Raising tax rates in slowdown can hamper revenue

Mint explains the relationship between tax rates, tax revenue and GDP growth to argue why taxes should not be raised during a slowdown

Raising tax rates in slowdown can hamper revenue

The Centre has distanced itself from a report containing proposals to raise taxes for tackling the economic fallout of the covid-19 pandemic. Mint explains the relationship between tax rates, tax revenue and GDP growth to argue why taxes should not be raised during a slowdown.

What proposals were made in the report?

The report contained a road map with specific suggestions on the revenue and expenditure side. Some of these suggestions were an increase in the peak tax rate to 40%, introduction of a 4% cess on those with incomes above 10 lakh and the introduction of wealth and inheritance taxes. The report argued that the government would need to mobilize resources to support the vulnerable sections of the economy and, thus, raising taxes would help bridge the fiscal deficit. As the government’s tax revenue will suffer due to slowing down of economic activity, the report argued this could be offset by increasing the tax rate.

What is wrong if the rich are taxed more?

There are no problems in a normative statement advocating the imposition of higher taxes on the rich. However, taxation policy must be guided by considerations of maximizing government revenues and not by moralistic judgements.
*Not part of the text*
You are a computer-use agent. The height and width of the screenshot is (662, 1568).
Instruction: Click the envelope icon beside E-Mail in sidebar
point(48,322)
This is important as India already taxes the rich significantly. A narrow tax base has led to an increase in tax burden on taxpayers, resulting in higher levels of taxes, especially on the wealthy. This, despite the fact that public services provided in the country from public resources are often not even comparable with those in similar developing countries.

Have other countries raised taxes during a slowdown?

There are very few examples of countries increasing tax rates during a slowdown. Most developed countries cut taxes during a slowdown to boost demand and increase the disposable income of their population. The alternative is to leave taxes as they are, while the government raises its expenditure, even if this leads to an increase in the deficit.

What may happen if taxes are increased?

The best lesson for the consequences of a hike in taxes during a slowdown is from the US in the 1930s: the highest income tax rate was raised from 25% in 1930 to 79% in 1936. The Hoover tax hike of 1932 was not a one-off event, as similar policies were adopted in Britain and Germany around that time. These had an impact on delaying recovery from the Great Depression and led to the Keynesian revolution, which argued for increased government expenditure (or a rise in deficit) or a tax cut during a slowdown.

How will the govt offer a fiscal stimulus then?

The experience of the Great Depression makes it evident that resource mobilization should not be a concern during a slowdown. Tax revenue, tax rate and economic growth have a complex relationship. The Laffer Curve shows how increasing tax rates beyond a point results in lower revenue. This happens as higher tax rates impact both growth and tax compliance. As India already has high tax rates, it should look at cutting them to boost tax revenue.